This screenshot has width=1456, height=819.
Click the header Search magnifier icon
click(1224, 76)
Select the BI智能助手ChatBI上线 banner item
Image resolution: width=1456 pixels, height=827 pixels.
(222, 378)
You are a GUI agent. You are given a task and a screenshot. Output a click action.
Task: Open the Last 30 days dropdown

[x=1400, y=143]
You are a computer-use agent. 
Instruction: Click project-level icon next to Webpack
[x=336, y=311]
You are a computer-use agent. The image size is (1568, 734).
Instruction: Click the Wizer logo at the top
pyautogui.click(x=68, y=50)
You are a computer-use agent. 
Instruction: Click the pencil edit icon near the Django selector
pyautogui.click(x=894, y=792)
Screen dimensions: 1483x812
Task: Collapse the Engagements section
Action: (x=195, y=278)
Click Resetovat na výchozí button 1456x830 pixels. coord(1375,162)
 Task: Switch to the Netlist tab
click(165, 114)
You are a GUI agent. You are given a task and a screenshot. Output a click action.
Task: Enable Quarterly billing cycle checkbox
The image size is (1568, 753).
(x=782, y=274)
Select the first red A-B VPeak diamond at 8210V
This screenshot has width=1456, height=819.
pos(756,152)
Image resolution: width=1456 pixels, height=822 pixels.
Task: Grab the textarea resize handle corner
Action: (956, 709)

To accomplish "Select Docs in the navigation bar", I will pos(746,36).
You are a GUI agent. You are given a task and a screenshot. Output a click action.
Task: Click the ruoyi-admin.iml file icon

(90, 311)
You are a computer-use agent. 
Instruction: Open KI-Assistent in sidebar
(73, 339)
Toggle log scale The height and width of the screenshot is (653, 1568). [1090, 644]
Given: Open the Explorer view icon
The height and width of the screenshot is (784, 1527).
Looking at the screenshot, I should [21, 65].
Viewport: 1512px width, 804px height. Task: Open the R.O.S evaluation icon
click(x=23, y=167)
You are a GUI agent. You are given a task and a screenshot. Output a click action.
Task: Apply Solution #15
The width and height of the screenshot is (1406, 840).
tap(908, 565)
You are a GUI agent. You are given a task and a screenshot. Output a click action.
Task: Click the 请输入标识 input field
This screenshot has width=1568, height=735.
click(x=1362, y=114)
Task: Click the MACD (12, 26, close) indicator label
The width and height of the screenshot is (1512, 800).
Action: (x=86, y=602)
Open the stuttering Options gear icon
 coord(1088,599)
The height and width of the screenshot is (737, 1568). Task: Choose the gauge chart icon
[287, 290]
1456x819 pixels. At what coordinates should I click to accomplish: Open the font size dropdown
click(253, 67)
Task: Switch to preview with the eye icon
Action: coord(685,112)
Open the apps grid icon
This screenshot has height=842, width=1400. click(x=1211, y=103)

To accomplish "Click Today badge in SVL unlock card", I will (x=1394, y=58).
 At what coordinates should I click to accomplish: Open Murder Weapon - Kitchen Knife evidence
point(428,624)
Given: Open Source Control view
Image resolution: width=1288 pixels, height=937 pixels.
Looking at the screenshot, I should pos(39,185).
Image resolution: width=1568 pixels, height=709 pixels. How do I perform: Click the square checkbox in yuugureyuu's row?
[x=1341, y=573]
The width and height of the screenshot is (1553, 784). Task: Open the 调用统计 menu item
────────────────────────────────────────
What to do:
The lines beginning with the one that holds "At what coordinates should I click to accomplish: Open Murder" and ending with the last line of the data above are to be reproduced exactly, and nothing else.

Answer area:
 At what coordinates should I click to accomplish: Open Murder Weapon - Kitchen Knife evidence
point(428,624)
Given: Open Source Control view
Image resolution: width=1288 pixels, height=937 pixels.
Looking at the screenshot, I should pos(39,185).
Image resolution: width=1568 pixels, height=709 pixels. How do I perform: Click the square checkbox in yuugureyuu's row?
[x=1341, y=573]
The width and height of the screenshot is (1553, 784). Task: Open the 调用统计 menu item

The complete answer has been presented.